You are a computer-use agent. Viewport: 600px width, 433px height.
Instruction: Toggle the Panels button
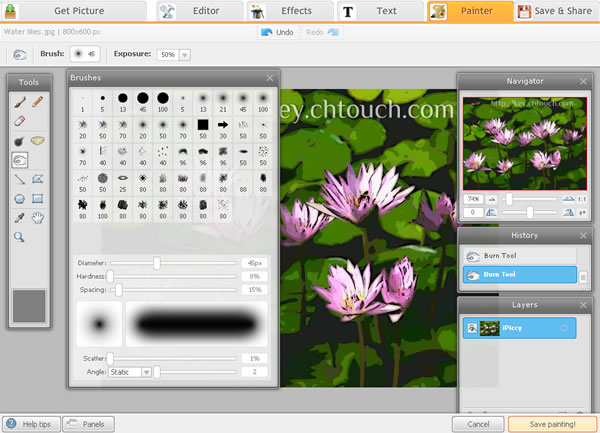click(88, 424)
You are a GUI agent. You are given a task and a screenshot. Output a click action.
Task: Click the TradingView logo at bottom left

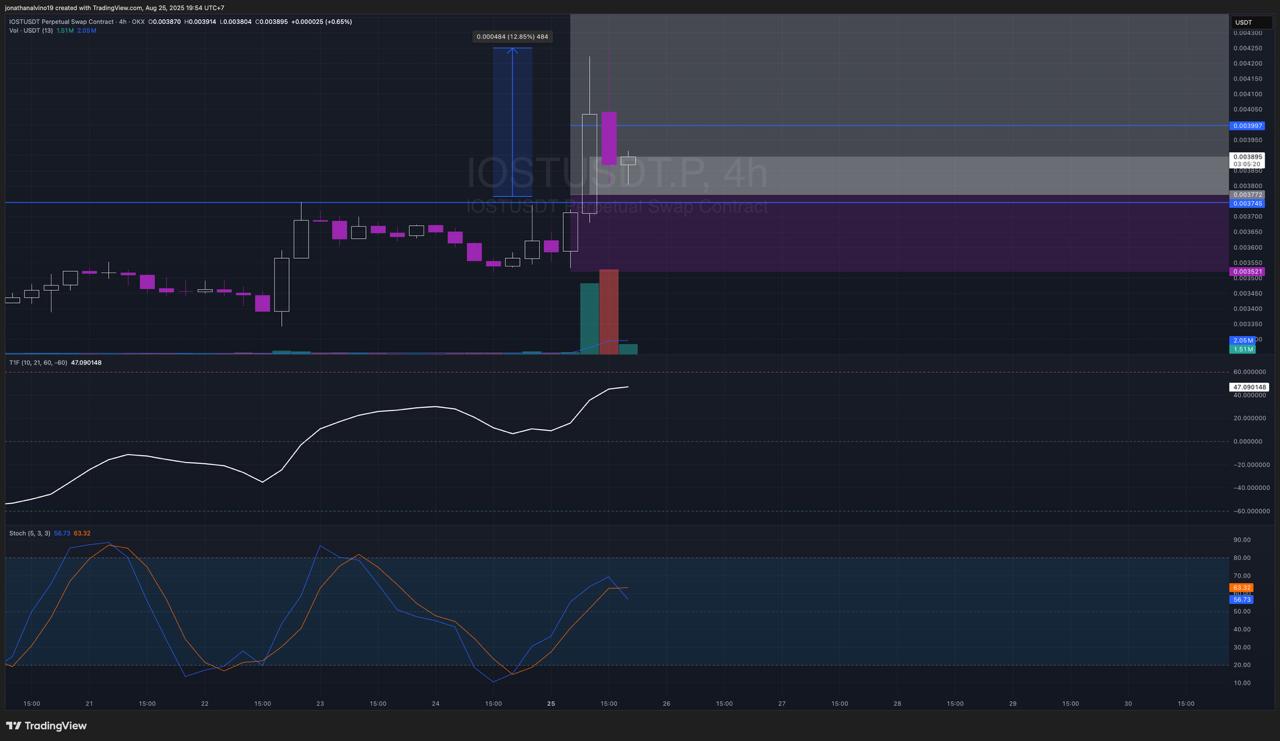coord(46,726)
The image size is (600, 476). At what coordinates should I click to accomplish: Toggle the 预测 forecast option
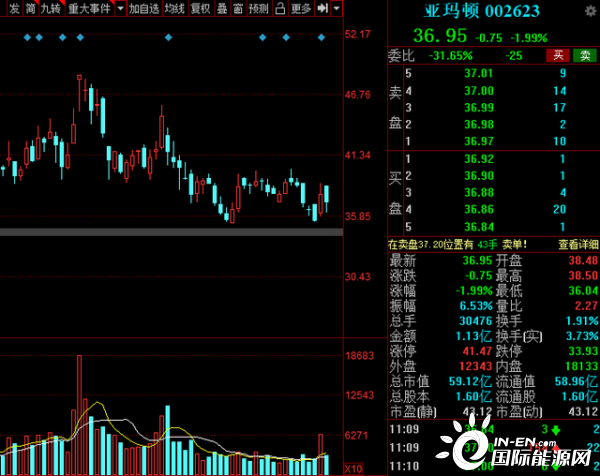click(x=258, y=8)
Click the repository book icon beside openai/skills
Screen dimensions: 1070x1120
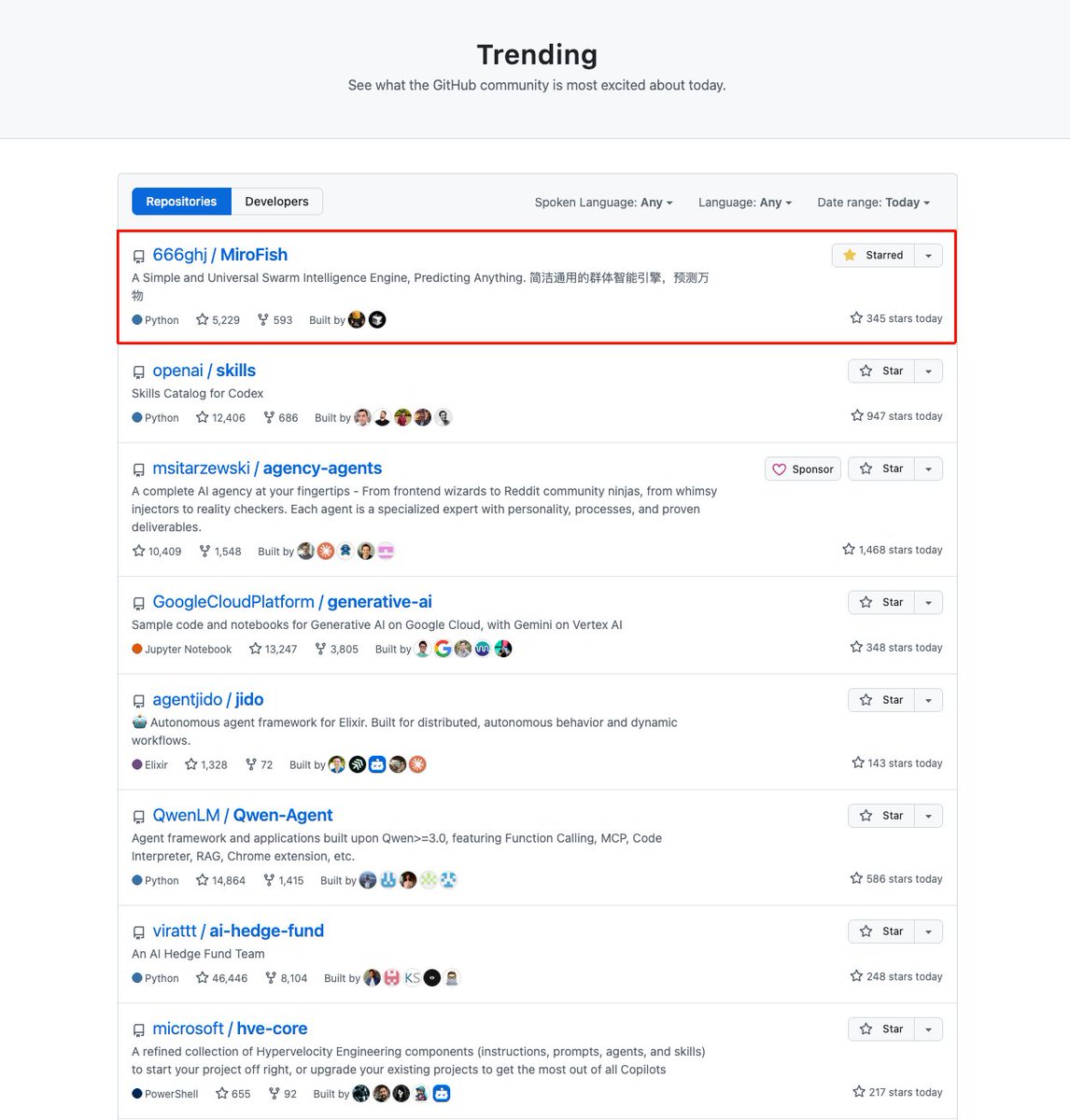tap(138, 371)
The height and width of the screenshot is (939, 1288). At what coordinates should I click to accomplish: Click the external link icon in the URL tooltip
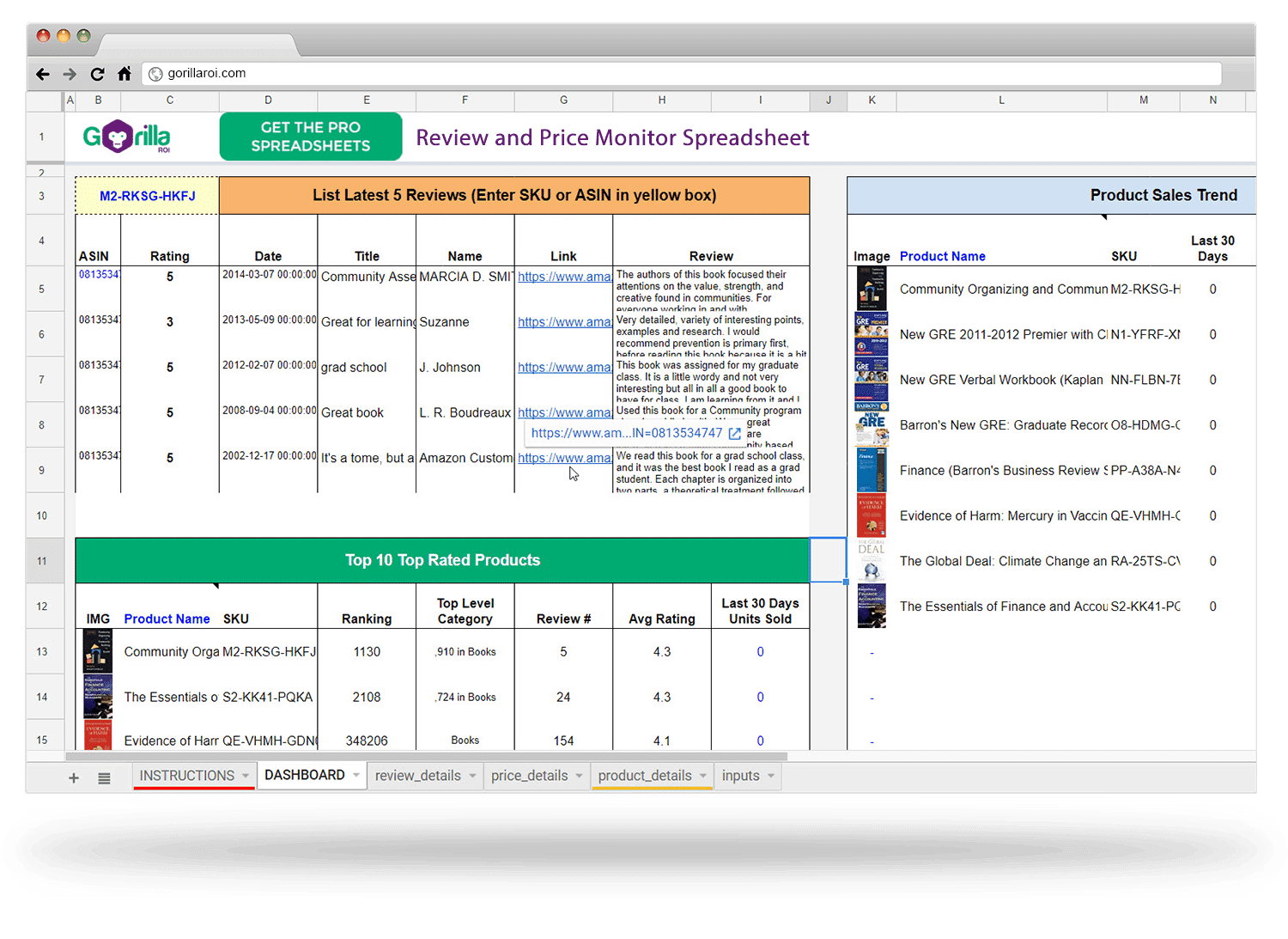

----

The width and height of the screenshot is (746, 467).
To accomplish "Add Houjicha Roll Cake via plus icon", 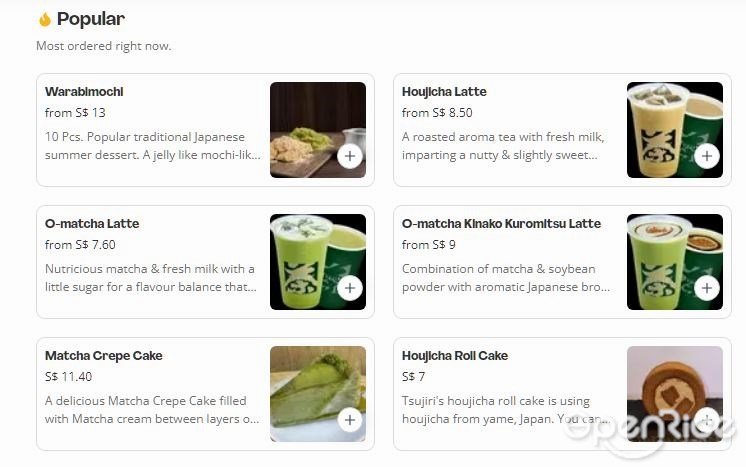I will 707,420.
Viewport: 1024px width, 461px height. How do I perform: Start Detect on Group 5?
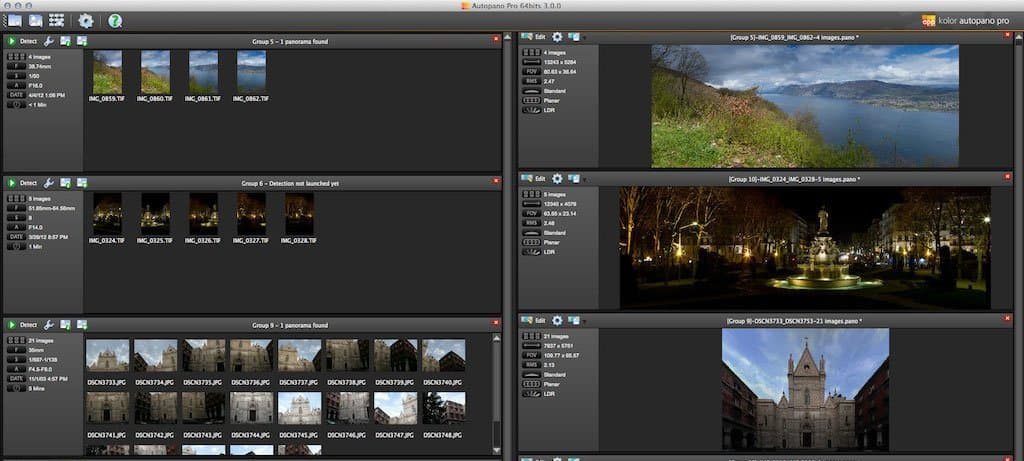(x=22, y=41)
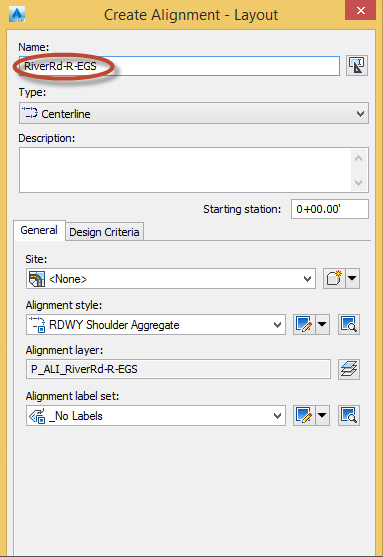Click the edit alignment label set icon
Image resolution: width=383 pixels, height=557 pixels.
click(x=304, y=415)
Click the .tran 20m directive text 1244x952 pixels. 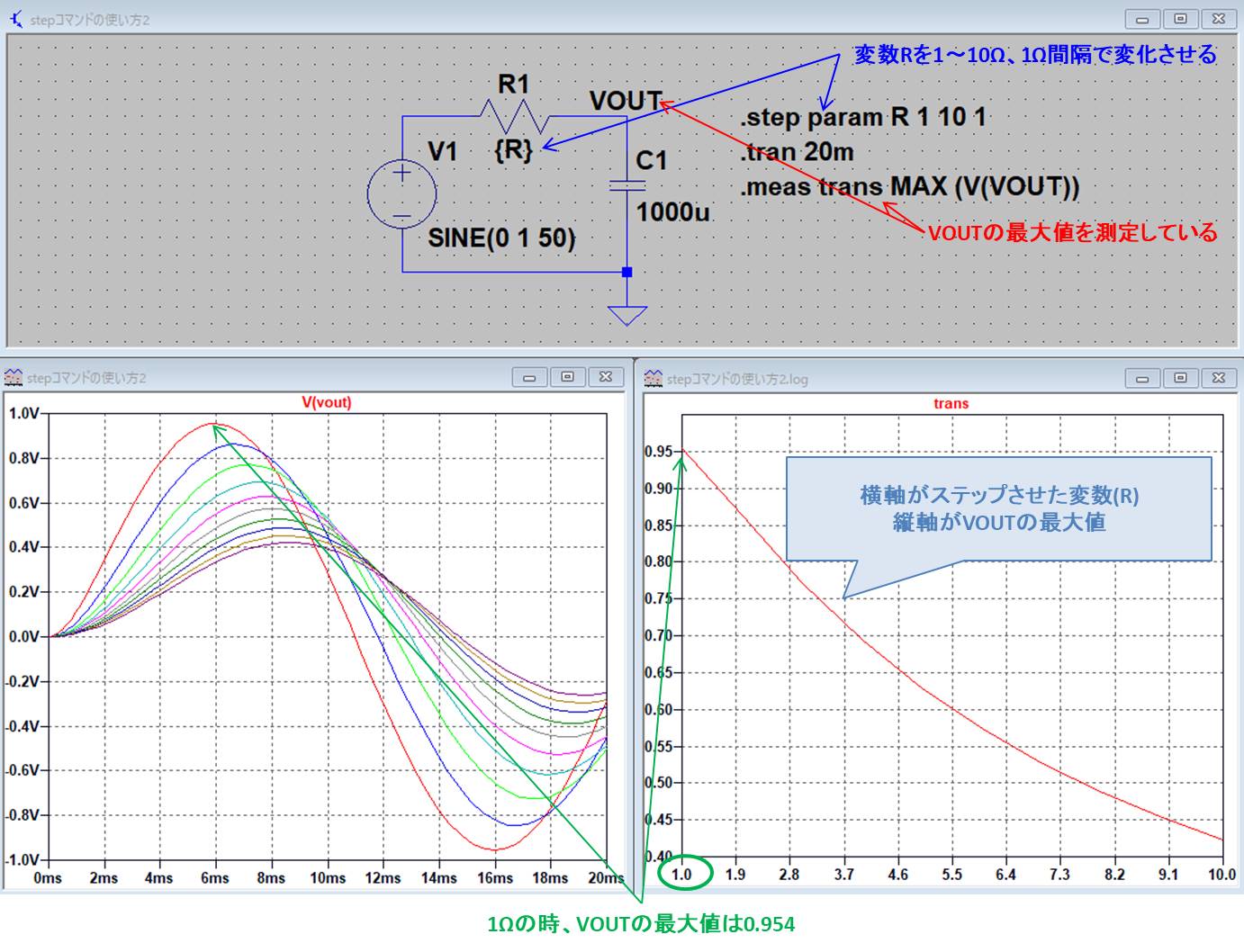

----

- _Exercise requirements_
For each line of the material that contains the word "screenshot", make a copy.

- _Your solution_
You are a GUI agent. You are given a task and a screenshot. Output a click action.
The height and width of the screenshot is (939, 1288). At what coordinates should I click to accomplish: Click the external link icon in the URL tooltip
The width and height of the screenshot is (746, 467).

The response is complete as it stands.